* **INSTRUCTIONS**:
A - From the article on falling freight demand, retype the part that opens with the words containing "A piece published" and closes with "percent in October.".
B - Put this sentence from the article on falling freight demand into Spanish: "A piece published on Saturday said that declining demand has led spot market volume to soften, and that may have a ripple effect into longer term contracts that make up the bulk of the business."
C - Pick up the article on falling freight demand after its last sentence and keep writing it.

* **TEXT EXCERPT**:

Nov 01, 2022
The Wall Street Journal in the space of 11 days has published two articles on the drop in freight demand reported by some of the biggest long haul freight companies in the U.S. The trucking firms are raising an alarm of sorts as they have seen demand for their services wane somewhat at a time when they normally are at their busiest.
A piece published on Saturday said that declining demand has led spot market volume to soften, and that may have a ripple effect into longer term contracts that make up the bulk of the business.
“The fourth quarter is generally the peak of the holiday shipping season. However, judging by the feedback from our clients, this peak will be muted versus historic norms,” David Yeager, CEO of the trucking and rail freight services firm Hub Group, told analysts on the company’s third quarter earnings call last week. “Beyond 2022, we do acknowledge the potential for a continued softening economy, but we believe that we are positioned for success as we’ve taken several important steps to improve our resiliency in a down market.”
Hub Group’s volume was down six percent year-over-year in the third and eight percent in October.

* **GIVEN RECORDS**:
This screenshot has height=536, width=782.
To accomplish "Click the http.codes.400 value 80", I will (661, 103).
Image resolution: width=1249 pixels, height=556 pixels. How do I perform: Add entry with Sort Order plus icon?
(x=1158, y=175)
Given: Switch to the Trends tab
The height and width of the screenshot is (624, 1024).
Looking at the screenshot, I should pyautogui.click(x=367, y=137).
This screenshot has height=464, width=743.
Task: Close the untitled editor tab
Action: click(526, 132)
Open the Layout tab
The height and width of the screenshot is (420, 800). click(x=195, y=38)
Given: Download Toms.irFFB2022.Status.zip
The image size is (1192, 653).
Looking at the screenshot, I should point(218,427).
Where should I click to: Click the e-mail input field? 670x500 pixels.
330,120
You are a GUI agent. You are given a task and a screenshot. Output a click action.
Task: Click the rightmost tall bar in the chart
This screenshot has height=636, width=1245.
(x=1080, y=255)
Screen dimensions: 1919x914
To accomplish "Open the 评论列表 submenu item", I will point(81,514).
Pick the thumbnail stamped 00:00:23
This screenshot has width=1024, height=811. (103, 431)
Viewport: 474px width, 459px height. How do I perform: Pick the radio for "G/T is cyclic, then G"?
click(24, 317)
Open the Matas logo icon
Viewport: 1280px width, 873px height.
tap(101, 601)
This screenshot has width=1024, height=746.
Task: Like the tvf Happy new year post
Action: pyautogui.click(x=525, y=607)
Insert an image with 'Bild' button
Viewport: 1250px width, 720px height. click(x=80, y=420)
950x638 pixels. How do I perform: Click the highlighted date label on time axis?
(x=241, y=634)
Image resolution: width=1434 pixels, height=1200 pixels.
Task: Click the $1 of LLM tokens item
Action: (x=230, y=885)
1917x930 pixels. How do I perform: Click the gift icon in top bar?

* **ANSWERS GIVEN**:
A -
A piece published on Saturday said that declining demand has led spot market volume to soften, and that may have a ripple effect into longer term contracts that make up the bulk of the business.
“The fourth quarter is generally the peak of the holiday shipping season. However, judging by the feedback from our clients, this peak will be muted versus historic norms,” David Yeager, CEO of the trucking and rail freight services firm Hub Group, told analysts on the company’s third quarter earnings call last week. “Beyond 2022, we do acknowledge the potential for a continued softening economy, but we believe that we are positioned for success as we’ve taken several important steps to improve our resiliency in a down market.”
Hub Group’s volume was down six percent year-over-year in the third and eight percent in October.

B - Un artículo publicado el sábado señaló que la caída de la demanda ha hecho que el volumen del mercado spot se debilite, y que eso podría tener un efecto dominó en los contratos a más largo plazo que constituyen la mayor parte del negocio.

C -
“The growth in U.S. import volume has run out of steam, especially for cargo from Asia,” Ben Hackett, founder of Hackett Associates and the author of the National Retail Federation’s Global Port Tracker report, said in a statement. “Recent cuts in carrier shipping capacity reflect falling demand for merchandise from well-stocked retailers, even as consumers continue to spend. Meanwhile, the closure of factories during China’s October Golden Week holiday along with the Chinese government’s continuing ‘Zero Covid’ policy have impacted production, reducing demand for shipping capacity from that side of the Pacific as well.”
The decline in imports has affected cargo shipping, pushing container rates down.
Tim Smith, director of global transportation and logistics at Old Time Pottery, a discount home-goods retailer, told the Journal for an Oct. 18 article that ocean carriers are increasing their calls to get contracts signed through the middle of next year.
“Not only are the steamship lines reaching out inquiring about contracts, but they’re aggressively following up when you don’t get back to them immediately,” he said.
DISCUSSION QUESTIONS: What do declines in cargo imports and freight demand say about the sales outlook for retail over the next six months to a year? How will these developments affect the inflation rate and subsequently merchandising and marketing plans at retail?
“Retailers are going to have to work harder for their holiday sales.”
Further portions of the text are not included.